Fund offers third-party management
The Leatherhead-based Merchant Navy Pensions Administration (MNPA) company, responsible for the investment of the approximately £3bn (e4.8bn) Merchant Navy Officers Pension Fund (MNOPF) and the £400m Merchant Navy Ratings Pension Fund (MNRPF), is extending its property management arm to offer third party real estate investment to smaller UK funds on the back of its own in-house division.
Steve Corless, property fund manager at MNPA, which is 100% owned by the officers pension fund, explains that the MNOPF has around £235m in property holdings representing 8% of overall assets.
“The portfolio consists of around 95 properties, 250 tenancies and a rent roll of £17.5m. It was built very specifically to meet the needs of the MNOPF, which being a very mature fund has an income requirement – so it’s income rather than capital driven.” Despite its income bias, Corless notes that the portfolio last year outperformed its benchmark.
The MNPA property division consists of a small in-house team of four surveyors.
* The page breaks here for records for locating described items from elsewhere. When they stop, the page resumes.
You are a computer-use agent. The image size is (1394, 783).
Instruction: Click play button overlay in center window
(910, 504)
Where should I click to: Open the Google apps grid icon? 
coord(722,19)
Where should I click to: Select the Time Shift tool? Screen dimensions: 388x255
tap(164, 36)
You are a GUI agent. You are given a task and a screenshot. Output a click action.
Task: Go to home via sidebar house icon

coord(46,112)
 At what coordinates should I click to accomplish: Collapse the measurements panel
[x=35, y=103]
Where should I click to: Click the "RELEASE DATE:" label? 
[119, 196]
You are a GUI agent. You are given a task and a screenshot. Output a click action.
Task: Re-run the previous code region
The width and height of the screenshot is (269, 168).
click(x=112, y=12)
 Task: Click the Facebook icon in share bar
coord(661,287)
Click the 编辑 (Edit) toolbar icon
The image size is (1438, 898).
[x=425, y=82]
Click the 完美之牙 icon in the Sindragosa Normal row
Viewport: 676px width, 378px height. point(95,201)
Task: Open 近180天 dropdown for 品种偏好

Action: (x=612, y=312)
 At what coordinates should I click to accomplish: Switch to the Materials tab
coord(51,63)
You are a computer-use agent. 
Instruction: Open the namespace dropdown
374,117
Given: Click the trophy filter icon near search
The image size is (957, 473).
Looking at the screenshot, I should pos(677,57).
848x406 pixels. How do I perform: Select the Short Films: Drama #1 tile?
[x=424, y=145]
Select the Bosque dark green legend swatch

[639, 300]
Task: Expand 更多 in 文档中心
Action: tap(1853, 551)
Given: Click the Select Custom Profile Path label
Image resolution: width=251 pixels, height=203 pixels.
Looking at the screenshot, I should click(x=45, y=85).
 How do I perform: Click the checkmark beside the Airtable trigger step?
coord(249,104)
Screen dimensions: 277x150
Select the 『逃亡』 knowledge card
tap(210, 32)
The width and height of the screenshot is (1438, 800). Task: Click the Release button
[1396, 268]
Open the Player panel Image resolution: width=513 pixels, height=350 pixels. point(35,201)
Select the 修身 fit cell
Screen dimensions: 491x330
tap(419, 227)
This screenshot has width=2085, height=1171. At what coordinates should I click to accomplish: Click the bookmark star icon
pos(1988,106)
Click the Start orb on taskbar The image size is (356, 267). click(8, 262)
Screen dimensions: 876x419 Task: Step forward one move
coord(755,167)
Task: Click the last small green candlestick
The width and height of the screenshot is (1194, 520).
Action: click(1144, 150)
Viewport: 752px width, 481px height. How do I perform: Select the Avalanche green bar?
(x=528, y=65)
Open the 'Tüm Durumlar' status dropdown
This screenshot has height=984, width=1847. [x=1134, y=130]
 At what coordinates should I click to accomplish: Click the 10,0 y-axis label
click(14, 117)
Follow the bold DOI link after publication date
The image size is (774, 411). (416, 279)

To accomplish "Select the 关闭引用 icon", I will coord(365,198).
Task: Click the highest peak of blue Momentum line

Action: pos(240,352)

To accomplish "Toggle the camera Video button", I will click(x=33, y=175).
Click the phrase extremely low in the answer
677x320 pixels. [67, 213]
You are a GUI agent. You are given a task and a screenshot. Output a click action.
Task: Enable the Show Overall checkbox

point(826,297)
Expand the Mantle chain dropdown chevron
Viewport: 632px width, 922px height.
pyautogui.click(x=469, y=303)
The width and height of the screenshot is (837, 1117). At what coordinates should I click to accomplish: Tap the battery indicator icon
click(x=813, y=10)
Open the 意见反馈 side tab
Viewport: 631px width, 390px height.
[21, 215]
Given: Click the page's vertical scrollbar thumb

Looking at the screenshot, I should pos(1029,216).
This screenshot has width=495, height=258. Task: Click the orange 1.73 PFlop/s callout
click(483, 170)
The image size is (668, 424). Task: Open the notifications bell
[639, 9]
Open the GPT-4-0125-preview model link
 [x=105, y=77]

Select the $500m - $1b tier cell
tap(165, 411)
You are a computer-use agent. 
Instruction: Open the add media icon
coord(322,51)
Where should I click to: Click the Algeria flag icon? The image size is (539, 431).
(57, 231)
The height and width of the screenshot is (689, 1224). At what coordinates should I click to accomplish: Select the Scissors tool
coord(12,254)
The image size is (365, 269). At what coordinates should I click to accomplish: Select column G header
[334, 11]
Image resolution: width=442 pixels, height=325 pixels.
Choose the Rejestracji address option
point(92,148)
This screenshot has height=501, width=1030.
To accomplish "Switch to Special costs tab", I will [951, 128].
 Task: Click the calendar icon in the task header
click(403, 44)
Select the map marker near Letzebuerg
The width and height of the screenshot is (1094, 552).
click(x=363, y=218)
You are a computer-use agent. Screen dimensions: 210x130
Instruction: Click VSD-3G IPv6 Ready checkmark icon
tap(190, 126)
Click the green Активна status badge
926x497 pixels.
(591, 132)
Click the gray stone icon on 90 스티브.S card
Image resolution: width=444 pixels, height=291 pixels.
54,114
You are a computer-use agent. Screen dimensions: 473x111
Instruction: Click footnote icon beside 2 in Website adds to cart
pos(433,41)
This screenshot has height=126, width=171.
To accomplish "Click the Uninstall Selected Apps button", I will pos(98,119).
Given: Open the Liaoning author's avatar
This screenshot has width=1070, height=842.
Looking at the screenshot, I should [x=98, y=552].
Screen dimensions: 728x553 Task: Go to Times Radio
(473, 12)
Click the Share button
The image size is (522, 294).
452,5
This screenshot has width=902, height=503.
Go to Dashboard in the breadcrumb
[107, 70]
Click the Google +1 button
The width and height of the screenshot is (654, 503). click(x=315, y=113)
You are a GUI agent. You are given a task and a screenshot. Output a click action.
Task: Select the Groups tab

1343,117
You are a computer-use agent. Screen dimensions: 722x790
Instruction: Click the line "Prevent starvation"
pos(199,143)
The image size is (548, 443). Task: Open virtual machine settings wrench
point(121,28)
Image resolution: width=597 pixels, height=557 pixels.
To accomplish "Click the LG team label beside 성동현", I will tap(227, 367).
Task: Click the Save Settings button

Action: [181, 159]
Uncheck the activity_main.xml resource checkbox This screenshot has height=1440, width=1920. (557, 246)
Corless adds: “We are unusual in that each member of the team does everything. We split the portfolio and each surveyor covers a geographical area and deals with buying, managing, rent review and sales – the reason being that, because we are only a small department, to try and sectionalise it would affect the sort of overall service we could provide to the fund.”
Consequently, each surveyor becomes an expert in a particular area, aware of the performing towns and cities and the sectors that are returning well, says Corless.
MNPA also uses a network of small surveying contacts to uncover investment opportunities. “These are predominantly one or two-man bands who dig out very good quality product for us – largely before it comes to the market and certainly before we hear from the big players. We see a lot of this product very early and very complete. We have a good relationship here. If we don’t want to take an investment we tell them and if we do we press on – so the surveyors know exactly what they are dealing with.”
The portfolio split comes out at 32% in industrials, 36% in offices and 32% in retail spaces. “We are actually looking to invest more in industrials, but they’ve been difficult to get hold of recently,” notes Corless.
He adds that the fund’s investment strategy presently leans towards industrials and business park offices – albeit those with alternative means of transport to reach them. “There are good returns available on business park units and in some locations you can get better yields on an office – say 8%, than on an industrial just down the road at 7.75%.
And he notes that the fund looks closely for any value-added opportunities: “Because we are yield-driven we are looking for the sector where we feel we can get the best return, but we are always conscious that we are not just looking for a flat return. If there’s a prospect of something in there such as prospects for rental growth or added value such as buy-in leases or extension or redevelopment of properties, we will go for that.”
Geographically the fund’s income- driven approach means it looks country-wide for prospects. “The big growth generators tend to be in the south-east or London-based, but we’re looking for high levels of return as much as anything, so we’re picking up industrials in the north with nearly 10% returns. But we’re also buying in the south-east, where we have industrials returning 7.5–8% on industrials, although we’re just about to do two at 9% rates.”
He says the trustees position is that the MNPA invests in mainland UK direct property, but Corless notes that they keep an eye on what is happening with indirect property as well.
The MNPA manages the MNRPF on a third-party basis. “It is a totally unconnected portfolio of approximately £30m in 25 properties, which is 7.5%of the total portfolio. It performs its socks off, though, and did over 20% last year.”
This, he says, is the market segment where the MNPA is looking to manage third-party assets, adding that they are only seeking a small number of funds around the £50m mark to work with. “We are looking for people who want to invest in direct property but think they are too small to do so. What we are saying for funds of this size is that if you look for the right things you can get very good value. We are just beginning to pitch for business and talking to contacts. The basis for going out into the market is that we feel we won’t have the conflict of interest that may exist with some of the bigger providers because we are running two very mature funds.
“It’s highly unlikely that any new funds taken on will be mature so they are likely to have different strategies in terms of looking for capital growth rather than income return in the first instance.”
Pricing, Corless points out, depends on the client. “If it’s a fund driven by income then we should be looking for income-based return, and similarly with capital-based return. There will also be the possibility of lump sum payment, which is the other way people are moving.”
Corless adds: “Third-party management is the next challenge for us and I don’t know of any other small UK funds that are doing this.”
And Corless is bullish about the current state of the property market, noting that real estate returns are regularly eclipsing gilt and corporate bond yields. “If you’ve got a good property portfolio you can be returning 7.5–8% – plus you have an underlying asset.
“Provided the property industry keeps its act together with the quality and accuracy of performance figures from the likes of the IPD Investment Property_Databank, which are certainly 100% better than what we were getting five years ago and provided that the information is open and in the format that other professionals can understand, then I think things look quite buoyant.”
Corless says the MNPA is not presently looking to up property allocations, but notes that with minimum funding requirement changes and the shift to corporate bonds, then property will be increasingly viewed as a good alternative.